On the paved paths that crisscross Fairfax County, he can get his mileage in — he’s gone as far as I-95 — but now that he has turned his attention to a hitting a time goal, the track and parking lot are workplaces.

“If I’m running along the road at 5:40 pace, things come at me too fast,” he said. “I can’t be sure a bicyclist and I are going to dodge each other.”

He has teamed up with Reston-based coach and physical therapist Matt Barnes to help run faster.

“He’s pretty self-driven and motivated,” Barnes said. “I can’t be there to hold a stopwatch at the track but I know he’ll be able to take care of himself.”

Barnes said Rodjom’s strongest element, his turnover speed, will set him up nicely for championship racing when he needs to kick, but since they still have a ways to go to hit the qualifying standard — it was lowered dramatically — Barnes is swapping out some tempos, which he struggles with, for larger sets of intervals with less rest.

“He’s on pace to be running in the high 15s in a month and a half and with the right race at nationals (in late June in Charlotte) he could run in the 15:30s,” Barnes said. “We’re counting on this work coming together pretty soon.”

 

The Voices

Most electronics in the Rodjom household talk. So does the watch he wears when he runs, though he hasn’t been able to find a talking GPS watch yet.

Though Rodjom is focusing on the track, he likes to race on the roads, and that means doing more than turning left every 100 meters.

Visually impaired runners employ all kinds of strategies when they race, and all are on display at the Woodrow Wilson Bridge Half Marathon, where Rodjom finished 40th in 2012. The race plays host to the national visually impaired half marathon championship. While some runners tethered themselves to guides with a rope, bungee cord or a long sleeve shirt, Rodjom defiantly ran alone.

Two months later, while in Sacramento for the California International Marathon, blind runner Richard Hunter, told him in as many words that he was being stupid for eschewing a guide.

“I was being stubborn, but I wanted to prove I could do as much as any other runner, without any help,” Rodjom said. “That wasn’t even the reckoning point for me, though.”

It wasn’t until nearly a year later, after blowing right through a turnaround at the Race to End Women’s Cancer that he saw just how much he was handicapping himself.

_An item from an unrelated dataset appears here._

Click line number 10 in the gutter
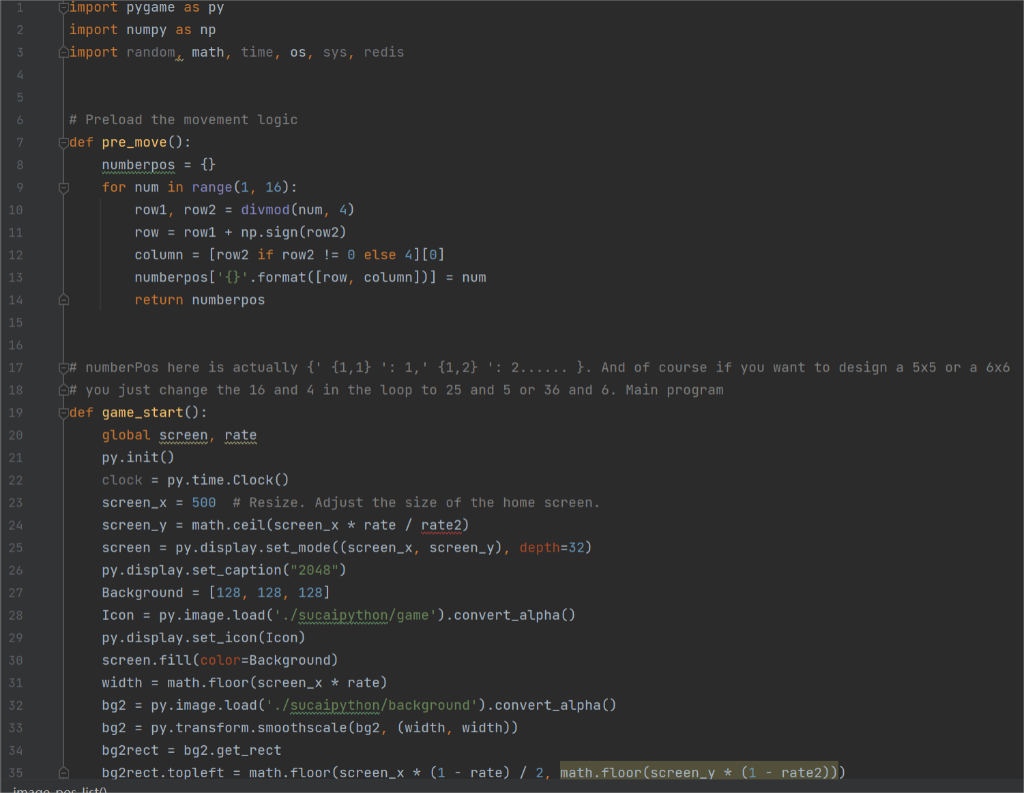Viewport: 1024px width, 793px height. pos(14,209)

He swallowed his pride and contacted Jerry Alexander, coach of the Georgetown Running Club, who helped recruit guides to help visually impaired runners at the Wilson Bridge Half, to help Rodjom race some lower-profile 5ks.

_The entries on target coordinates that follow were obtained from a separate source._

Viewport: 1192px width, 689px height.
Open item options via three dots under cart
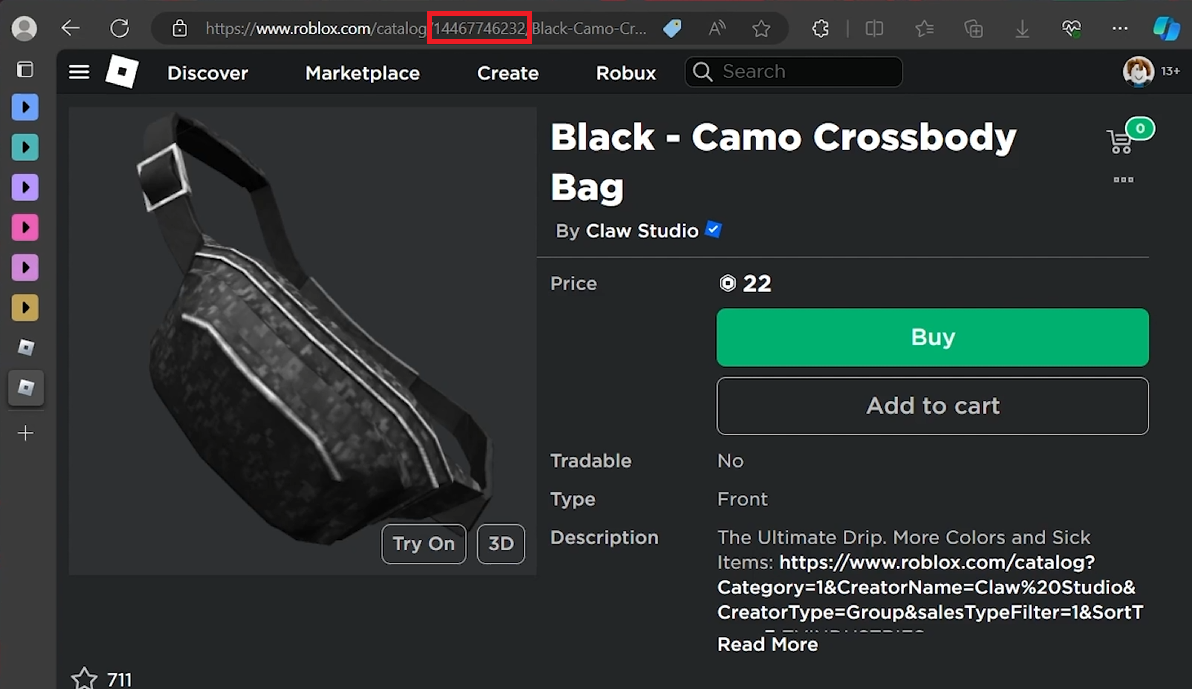point(1123,180)
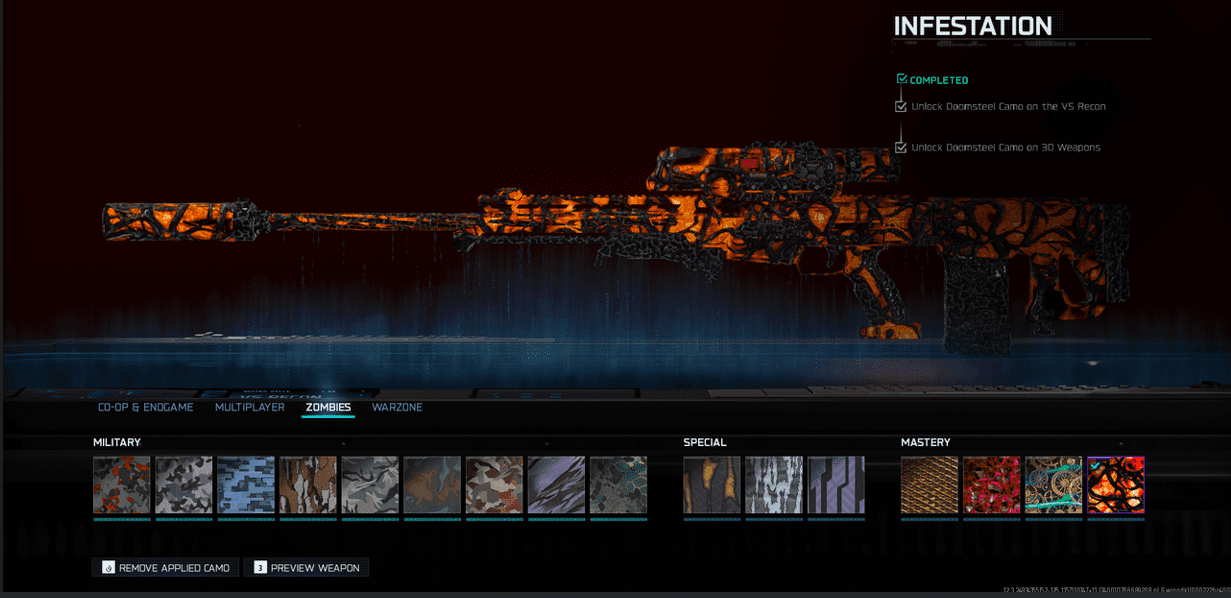The height and width of the screenshot is (598, 1231).
Task: Select the red-orange splatter Military camo
Action: pos(122,485)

“It was hard to find guides who can run under six-minute pace and give verbal commands,” Rodjom said. “There are Facebook groups and a networking site — United in Stride — but those are usually more for saying ‘I’m visiting D.C. and need a guide who can run with me.”

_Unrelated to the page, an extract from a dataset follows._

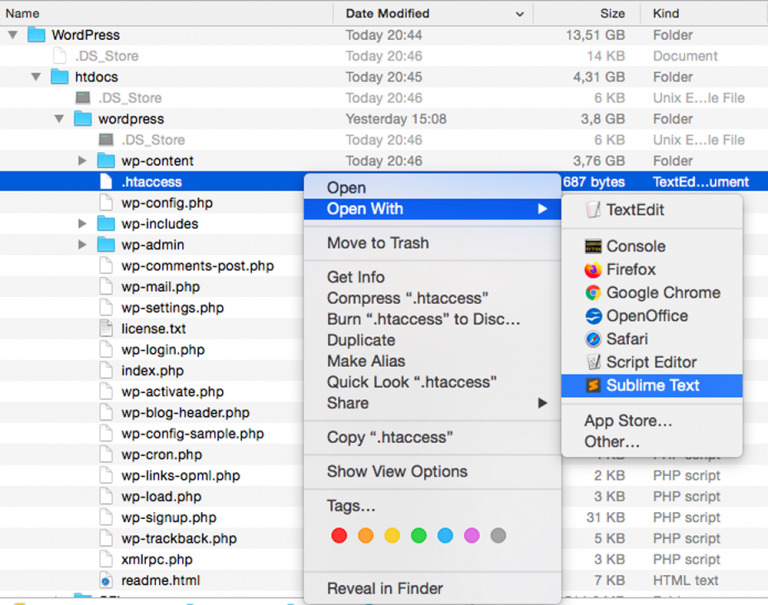Click the Safari compass icon
The image size is (768, 605).
pos(593,339)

Ashburn’s Karl Dusen and Arlington’s Chuck Kacsur have come along for the ride.

“I pinged Jerry about a Valentine’s Day race on Friday and two hours later he came back to me with a guide,” Rodjom said.

He and Kacsur met 10 minutes before the Run Your Heart Out 5k and developed their system.

“Three, two, one turn,” Kacsur will say as they approach a turn.

Rodjom got his introduction to competitive visually impaired running while at his first job as a contractor with the Navy. He worked with another visually impaired runner, Joe Aukward, doing budget analysis.

“It was the blind leading the blind,” he joked, as Aukward served as both a professional and athletic mentor. “I was just trying to use running as a way to get to meet friends and he started encouraging me to compete again. There was nobody better to push me.”

The visually impaired running community has been a great support for him. He still dreams in full vision at times. Having to stop driving just four years after he got his driver’s license remains one of the toughest pills to swallow, but he is grateful for the perspective his experiences have lent him.

“Finding out you’re not alone out there, trying to keep doing this, that means a lot,” he said. “If someone offered me my sight back, I’ll be honest, I’d take it, but this whole experience has introduced me to some great people I wouldn’t have met otherwise.”